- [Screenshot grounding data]
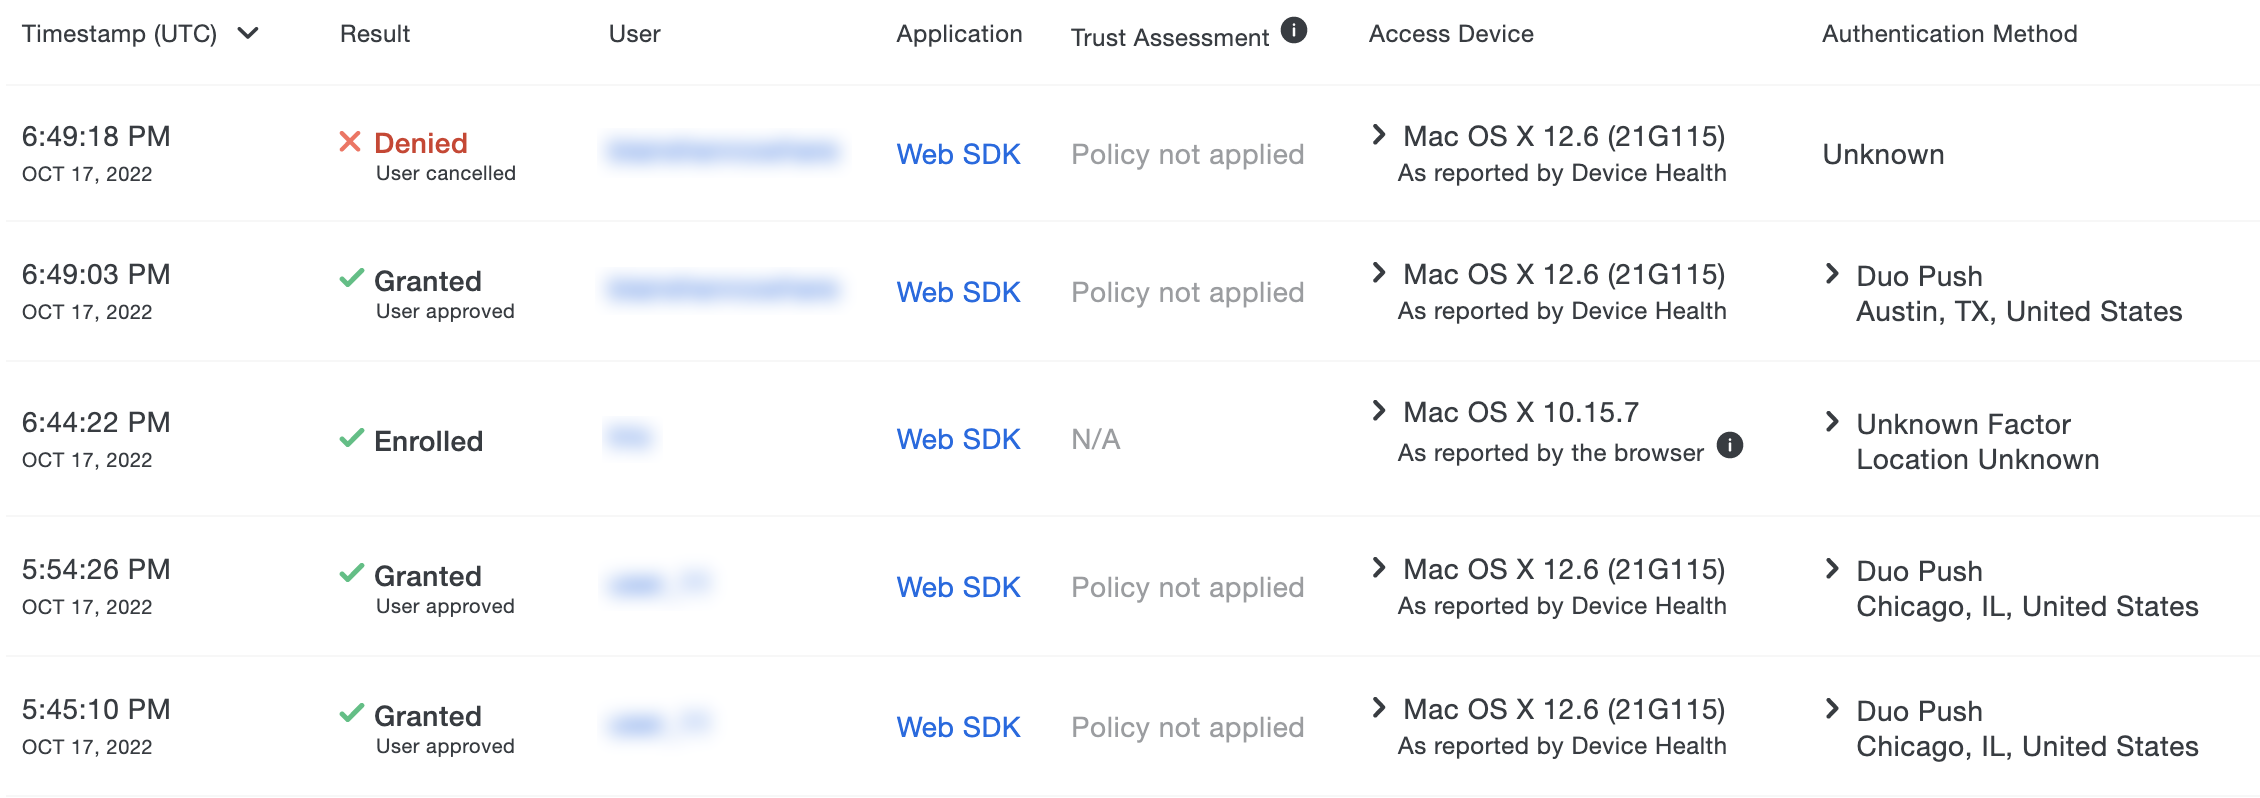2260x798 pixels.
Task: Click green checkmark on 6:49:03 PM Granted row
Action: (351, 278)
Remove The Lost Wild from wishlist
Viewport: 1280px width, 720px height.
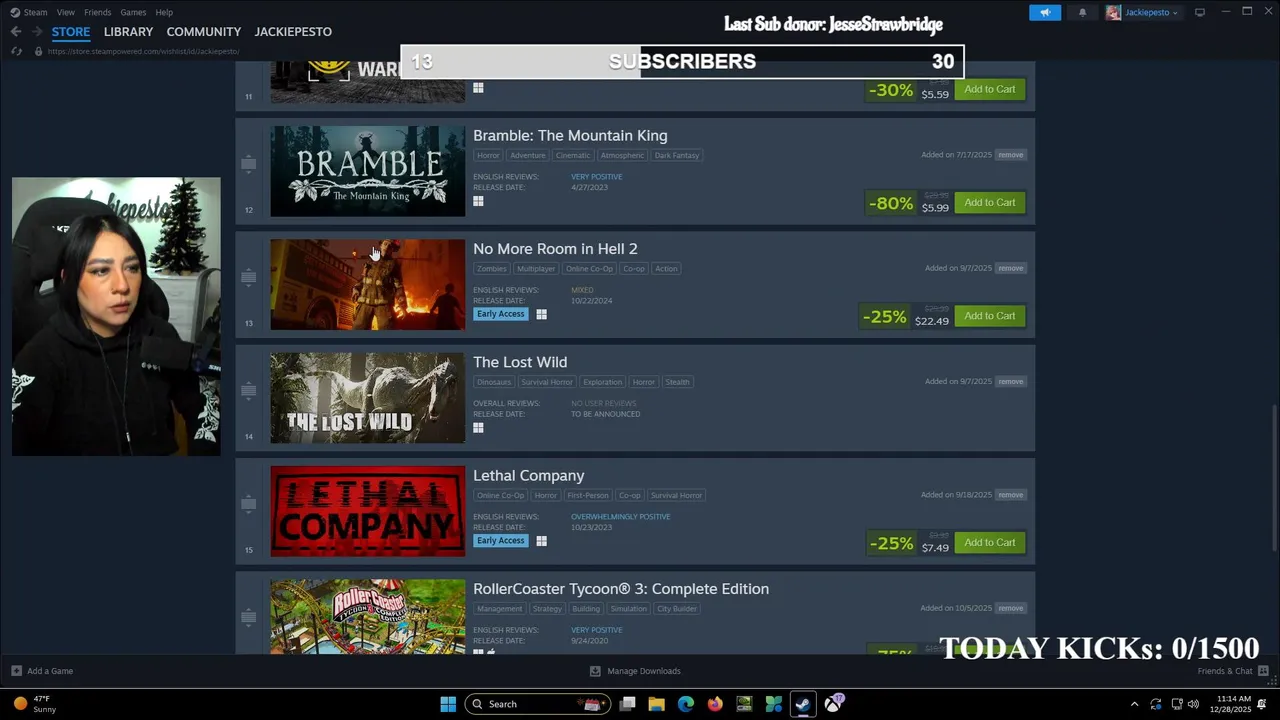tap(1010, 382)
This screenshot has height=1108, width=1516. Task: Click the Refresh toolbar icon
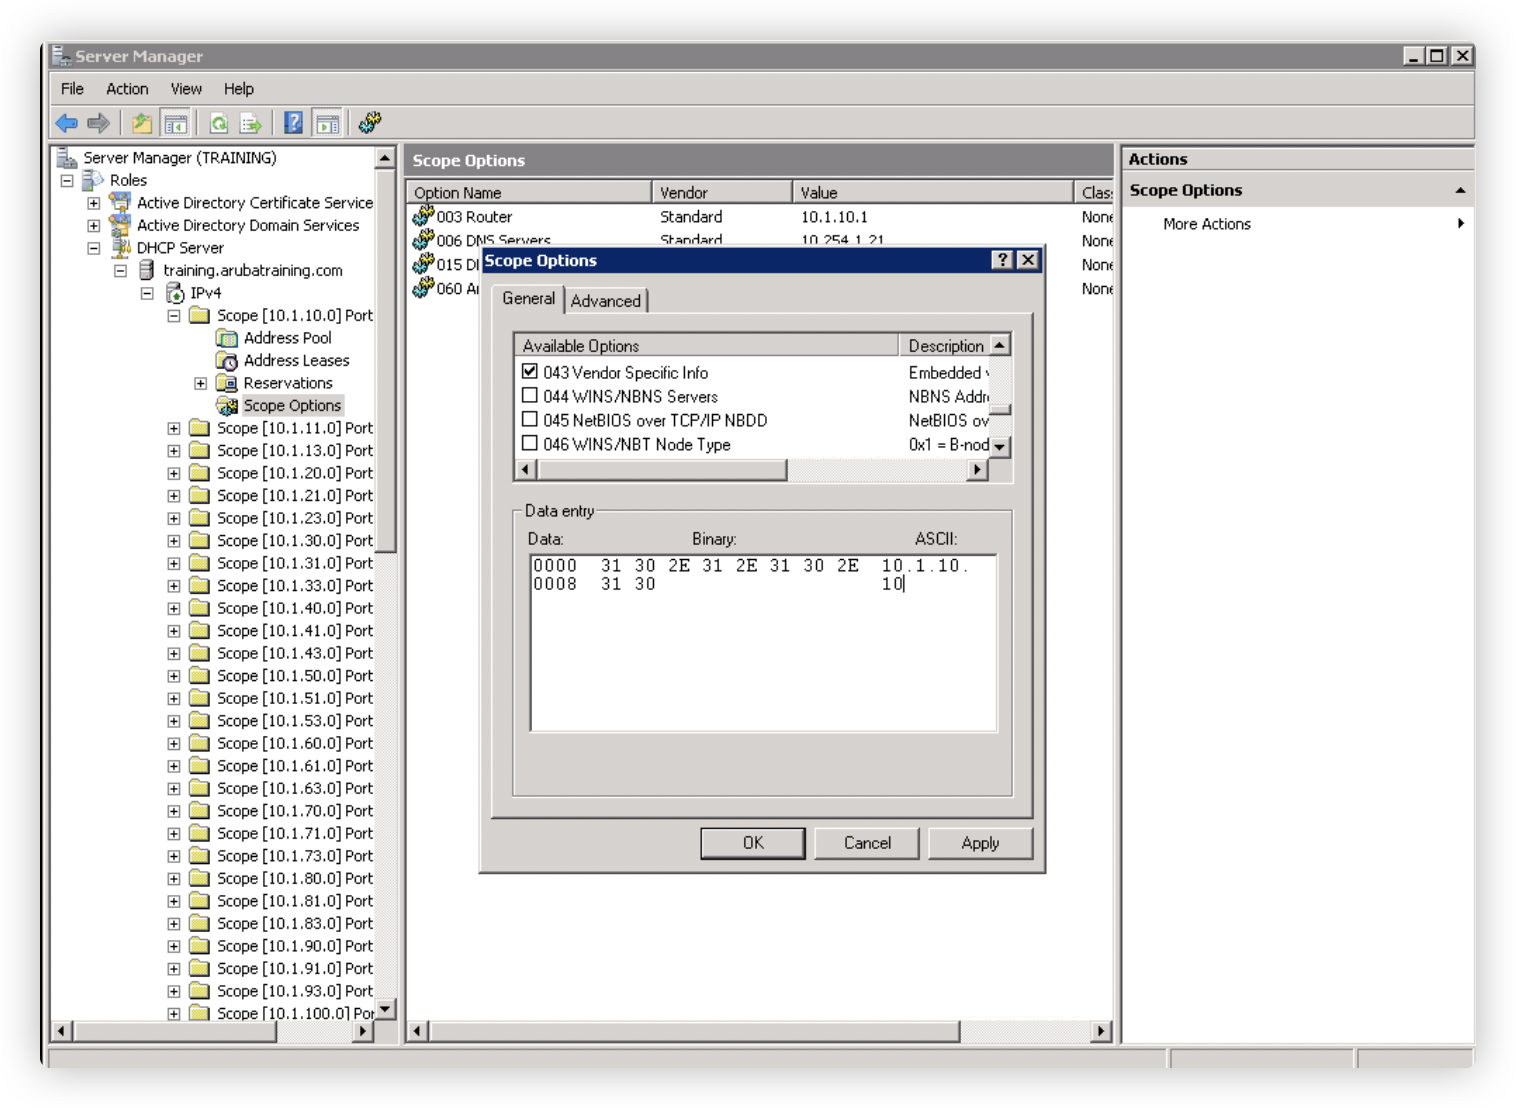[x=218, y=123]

- [What you will do] The answer must be an exact copy of the lines from the one that holds "Remove The Lost Wild from wishlist" through the end of the data, both included, with no pictures.

- [Finished exercise]
Remove The Lost Wild from wishlist
Viewport: 1280px width, 720px height.
tap(1010, 382)
This screenshot has height=1108, width=1516. Task: Click the Refresh toolbar icon
[x=218, y=123]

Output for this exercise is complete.